In its current study Deutsche Immobilienunternehmen am Kapitalmarkt (German real estate companies on the capital market), HSH Nordbank AG has reduced its projection of market potential for G-REITs through 2010 from between €30 and €60 billion (forecast at end-2005) to between €15 and €40 billion. Apart from the decision to exclude residential properties, this was also attributable to the numerous statutory restrictions of the G-REIT.
"By limiting the flexibility of real estate corporations that would be eligible to switch to REIT status, the potential stock-market capitalization of G-REITs is likely to be diminished," commented Peter Rieck, deputy Chairman of HSH Nordbank. Since G-REITs are particularly suitable for non-German and tax-exempt investors wishing to invest in German real estate and since new REIT issuers will enter the market in the shape of fund initiators, HSH Nordbank nevertheless expects an appreciable market volume.

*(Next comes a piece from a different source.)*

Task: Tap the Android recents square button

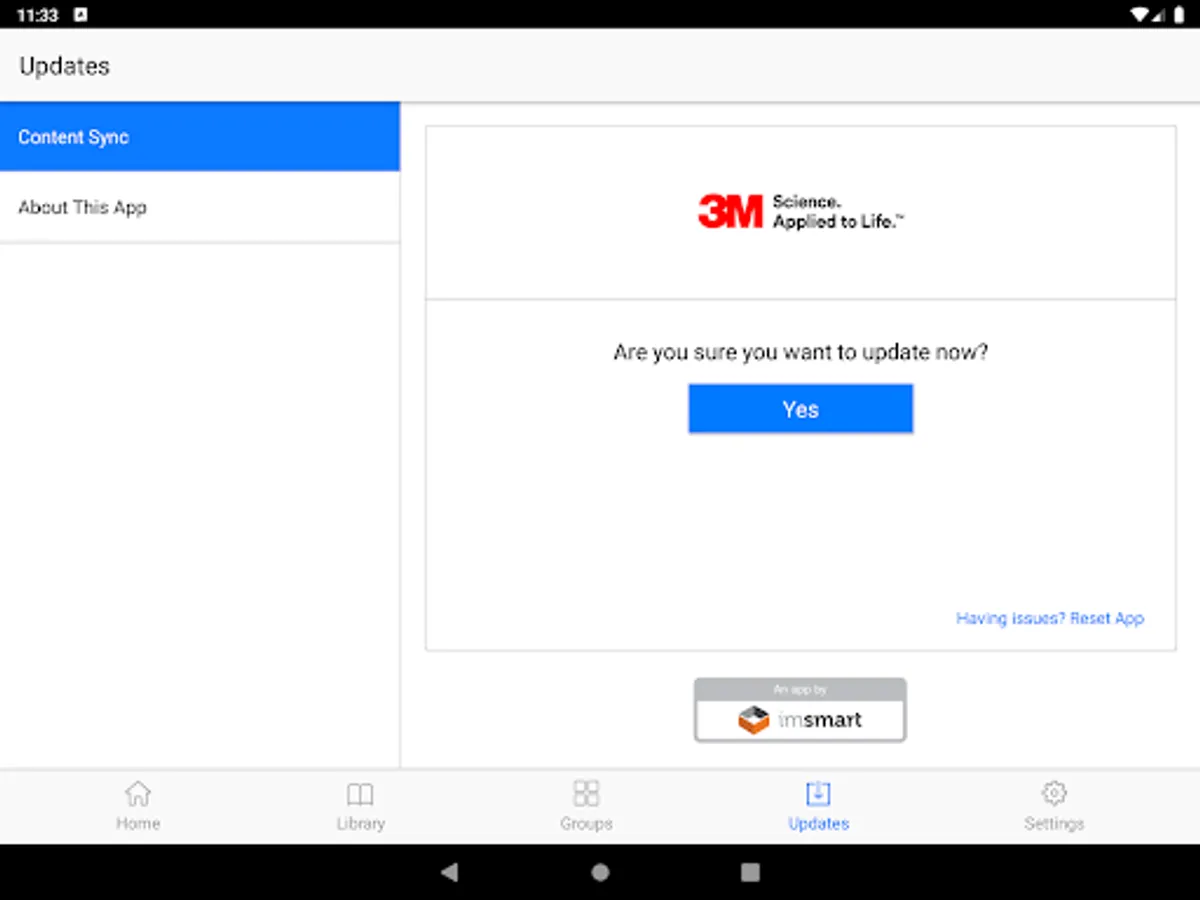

Only a small number of existing companies will switch to REIT status
Under the current underlying conditions, the real estate companies eligible for a switch to G-REIT status are those investing in commercial real estate in Germany, not providing third parties with services and whose gearing is modest to conservative. At present, only a small number of companies are eligible for a switch to REIT status, such as Polis Immobilien AG or Alstria Office AG. HSH Nordbank expects a large number of existing real estate corporations that are looking into the possibility of converting to REIT status to decide not to switch. This is due to the following reasons:
- their entrepreneurial flexibility is curtailed, especially for foreign and service operations and for financing against the backdrop of the current business models;
- the corporate tax reform. As corporate taxes are reduced, the tax burden on corporations will fall in any event;
- loss carryforwards can, in practice, not be utilized following a switch, and reserves are fully taxable pursuant to paragraph 6 b) of the German Income Tax Act following a switch. Many real estate corporations today take advantage of the option afforded by § 6 b) of the Income Tax Act to avoid the taxation of gains on the disposal of real estate by acquiring new properties. These reserves would be written back in the event of a switch to a REIT.
The majority of REITs will be newly established
Rather than converting their own status, a more interesting, less complicated and thus faster option for real estate corporations is to issue subsidiaries as G-REITs. This is what IVG Immobilien, DIC Asset and TAG, to name but a new, have plans to do. These subsidiaries are not weighed down by group operations and tax problems and are able to focus on investments in commercial real estate in Germany.
These REIT subsidiaries would find it easier to acquire corporate real estate, as the sellers are eligible for the reduced exit tax rate. Several initiators of closed-end funds, such as IC Immobilien AG and Hannover Leasing, have also announced plans to issue REITs.
Opportunity for conventional property stocks
The large number of statutory restrictions to which REITs are subject, such as those imposed on the borrowing of funds, on trading in real estate and other services also provide opportunities for conventional property companies that is not transparent from a tax aspect. Over the past three years, the growing interest in real estate equities has led to a threefold increase in market capitalization of stocks listed in the German Property Stock Index (DIMAX). HSH Nordbank expects this growth to slowed down in the wake of the launch of REITs.
"Further growth of the segment involving conventional real estate corporations is suggested by the fact that a large number of real estate corporations plan not to switch to REIT status in order to continue their business strategy without their stockholders suffering any tax drawbacks," commented Claudio Lagemann, Head of HSH Nordbank AG's real estate business.